Nosso grupo de pesquisa da USP (Universidade de São Paulo) também conduziu estudos sobre o tema. Num primeiro momento, demonstramos que o uso de máscara de tecido (que são eficazes) não prejudicou o desempenho no treinamento de atletas saltadores e corredores. Em seguida, observamos mínimas alterações respiratórias e cardiovasculares em não atletas e em sedentários durante o exercício com máscara. Recentemente, analisamos crianças saudáveis que se exercitaram com o item de segurança e não identificamos alterações relevantes nas respostas fisiológicas ou na sensação de cansaço.
Um estudo da Universidade Federal do Piauí —interpretado de forma diferente da nossa pela coluna— avaliou o impacto do uso de respiradores PFF2/N95 em praticantes de musculação. Com o uso da máscara, houve uma ligeira redução na velocidade de propulsão da barra no exercício de supino, mas a carga de peso levantada pelos participantes não sofreu alteração. O achado não surpreende, pois as pequenas perturbações no padrão respiratório ocasionadas pelo uso da máscara apresentam baixa relação com o desenvolvimento da força.
Máscaras causam danos à saúde?
No início da pandemia, pesquisadores indianos descreveram diversos mecanismos pelos quais o uso da máscara durante o exercício poderia prejudicar a saúde. O artigo, bastante explorado pela coluna, foi publicado no periódico Medical Hypotheses (Hipóteses Médicas, em tradução livre). Um dos princípios básicos do método científico diz que a comprovação de hipóteses demanda dados. E o que eles nos indicam?
Estudos realizados com pessoas treinadas que o usaram máscara não foram capazes de identificar nenhum tipo de sintoma ou alteração funcional que pudessem ensejar alguma preocupação com a saúde. Essas conclusões se estendem a crianças e idosos.
Pesquisas adicionais com pessoas com comorbidades cardíacas e pulmonares seguem sendo necessárias, porém, mesmo em protocolos de reabilitação cardíaca, o uso de máscara tem sido recomendado.

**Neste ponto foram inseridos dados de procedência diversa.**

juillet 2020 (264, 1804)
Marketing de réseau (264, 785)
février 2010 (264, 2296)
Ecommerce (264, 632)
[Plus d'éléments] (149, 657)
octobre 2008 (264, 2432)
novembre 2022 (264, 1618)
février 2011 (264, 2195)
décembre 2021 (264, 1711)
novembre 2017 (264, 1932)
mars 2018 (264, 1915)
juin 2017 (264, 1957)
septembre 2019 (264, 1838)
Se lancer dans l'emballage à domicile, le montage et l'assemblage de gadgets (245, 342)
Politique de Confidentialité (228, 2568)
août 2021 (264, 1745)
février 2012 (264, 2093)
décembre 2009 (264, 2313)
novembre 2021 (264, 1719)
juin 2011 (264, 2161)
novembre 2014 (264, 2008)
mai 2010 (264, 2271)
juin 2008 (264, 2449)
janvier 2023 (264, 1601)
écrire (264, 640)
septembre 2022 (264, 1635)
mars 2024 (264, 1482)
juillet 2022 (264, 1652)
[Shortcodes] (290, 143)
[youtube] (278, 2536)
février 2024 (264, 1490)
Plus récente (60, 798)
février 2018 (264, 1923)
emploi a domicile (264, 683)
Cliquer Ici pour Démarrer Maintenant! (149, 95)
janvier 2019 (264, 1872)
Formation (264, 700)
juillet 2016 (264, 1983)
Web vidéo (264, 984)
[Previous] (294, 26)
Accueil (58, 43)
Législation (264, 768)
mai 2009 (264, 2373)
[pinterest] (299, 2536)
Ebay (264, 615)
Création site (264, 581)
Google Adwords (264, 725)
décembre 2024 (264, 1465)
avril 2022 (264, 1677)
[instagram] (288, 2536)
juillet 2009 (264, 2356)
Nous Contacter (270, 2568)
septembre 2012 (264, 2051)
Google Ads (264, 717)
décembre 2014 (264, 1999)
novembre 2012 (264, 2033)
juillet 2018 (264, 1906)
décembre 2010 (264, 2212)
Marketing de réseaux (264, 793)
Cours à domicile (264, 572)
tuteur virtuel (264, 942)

Uma recorrente preocupação com o uso de máscaras durante o exercício é a possível redução na saturação de oxigênio (SPO2), que representa a quantidade desse gás circulante no sangue. No entanto, as pesquisas que avaliaram esse parâmetro não detectaram alterações clinicamente significativas, o que também se aplica a pacientes com doença pulmonar crônica.
Pessoas que se exercitam com a máscara dificilmente atingem valores inferiores a 95% de SPO2. Se compararmos esses valores aos observados nos 3.600 metros de altitude de La Paz (Bolívia), onde a SPO2 alcança 75% e, ainda assim, eventos esportivos são realizados, podemos concluir que a flutuação da SPO2 com a proteção facial ocorre dentro de uma faixa fisiológica e, portanto, não suscita preocupações.
Ao contrário do que muitos imaginam, a exposição crônica ao ar rarefeito aprimora a capacidade de transporte de oxigênio e, eventualmente, possibilita uma melhora do rendimento. Nesse contexto, poderíamos até especular que o treinamento regular com a máscara resultaria em adaptações fisiológicas benéficas, como, por exemplo, a melhora na função de músculos respiratórios. De fato, dados obtidos com máscaras que simulam a altitude —utilizadas por atletas bem antes do início da pandemia— subsidiam essa hipótese.
Para concluir
Atribuir o aumento de inatividade física durante a pandemia ao uso de máscaras nas academias é uma falácia que não encontra nenhum respaldo na ciência.
Ainda que algumas pessoas encontrem dificuldade em se exercitar em altíssimas intensidades e por longos períodos com o uso da proteção, isso não as impediria de alcançar os níveis recomendados de atividade física para a manutenção da saúde —150 minutos de atividades moderadas a vigorosas por semana. Ademais, as atividades em ambientes fechados estão longe ser as mais praticadas no Brasil; ficam atrás, por exemplo, da caminhada e do futebol.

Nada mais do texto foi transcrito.